I'm writing a basic wiki (for science) and so I thought a good feature would be "home page shows all pages in sorted order", so I wrote it up:

Feature: pages are sorted
 As anyone
 The pages should be listed on the home page in sorted order

 Scenario: Visit Homepage
   As anyone
   When I visit the homepage
   Then The list of pages should be sorted
Now, the webrat/cucumber integration provided by rails means that the "plain English" has to actually conform to a subset of phrasing and terminology or you have to write the steps yourself (the features are everything under "Scenario"). It's not hard to do that, and it's not hard to modify the default webrat steps, but it was a distraction intially.

Next up, you implement the steps and here is where the crazy intersection of Ruby DSLs really made things difficult. The first two steps were pretty easy ("anyone" didn't require any setup, and webrat successfully handled "When I visit the homepage"):

Then /The list of pages should be sorted/ do
  response.should # I have no clue wtf to do here

end
A puts response.class and a puts response.methods gave me no useful information. I eventually deduced that since Cucumber is a successor/add-on/something to RSpec, perhaps should comes from RSpec. This takes a Matcher and webrat provides many. Specifically, have_selector is available that allows selecting HTML elements based on the DOM.
Then /The list of pages should be sorted/ do
  response.should have_selector("ul.pages")
end
Success! (sort of). My feature executing is all green, meaning the home page contains <ul class="pages">. have_selector also takes a block (totally undocumented as to what it is or does in the webrat documentation):
Then /The list of pages should be sorted/ do
  response.should have_selector("ul.pages") do |pages|
    # WTF is pages and what can I do with it?

  end
end
A puts pages.class later and I realize this is a Nokogiri NodeSet. Now, I'm in business, though it would've been nice to be told WTF some of this stuff was and what I can/should do with it. At this point it was pretty trivial to select the page names from my HTML and check if they are sorted:
response.should have_selector('ul.pages') do |pages|
   page_names = []
   pages.should have_selector('li') do |li|
     li.should have_selector('.pagename') do |name|
       name.each do |one_name|
         page_names &lt;&gt; one_name.content
       end
     end
   end
   assert_equal page_names,page_names.sort
   true
 end
(For some reason assert_equal doesn't evaluate to true when it succeeds and the block evaluates to false and then Cucumber/RSpec/Webrat/Ruby Gods claim my page is missing the ul tag). My initial implementation walked the DOM using Nokogiri's API directly, because I didn't realize that should had been mixed in (on?) to the objects I was being given. I'm still not sure if using that is the intention, but it seemed a bit cleaner to me.

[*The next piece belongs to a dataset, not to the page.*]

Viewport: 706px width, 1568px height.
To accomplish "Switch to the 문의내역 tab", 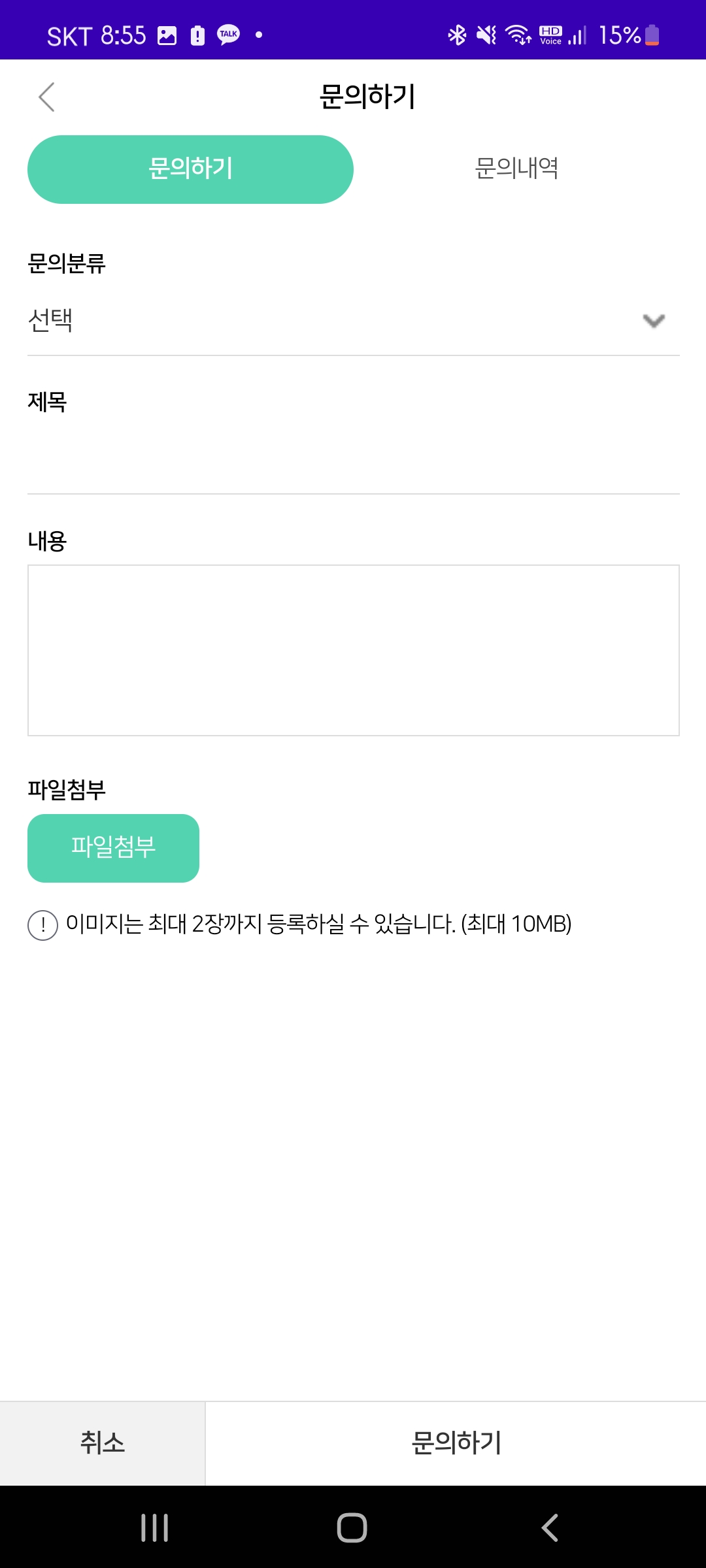I will point(516,169).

So, this took me a couple of hours, mostly because of a combination of dynamic typing and lack of documentation. I'm all for dynamic typing, and I totally realize that these are free tools and all that. I think if the Ruby community (and the dynamic typing community in general) wants to succeed and make a case that dynamic typing, DSLs, meta-programming and all this (admittedly awesome and powerful) stuff enhance productivity, there has to be documentation as to the types of user-facing objects.

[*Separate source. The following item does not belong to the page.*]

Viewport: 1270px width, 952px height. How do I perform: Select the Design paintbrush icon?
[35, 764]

Now, given Github's general awesomeness, I'm totally willing to fork a repo, beef up the rdoc and request a pull, however I'm not even sure whose RDoc I could update to make this clear. Just figuring out that the have_selector in response.should have_selector is part of webrat was nontrivial (I had to just guess that should was part of RSpec and that the Webrat::Matchers module was mixed in). This is a problem and it's not clear to me how to solve it.

That being said, I was then able to create three more features using this system in about 10 minutes, so overall, I'm really happy with how things are working. Certainly if this were Java, I'd still be feeding XML to maven or futzing with missing semicolons. So, it's a net win for me.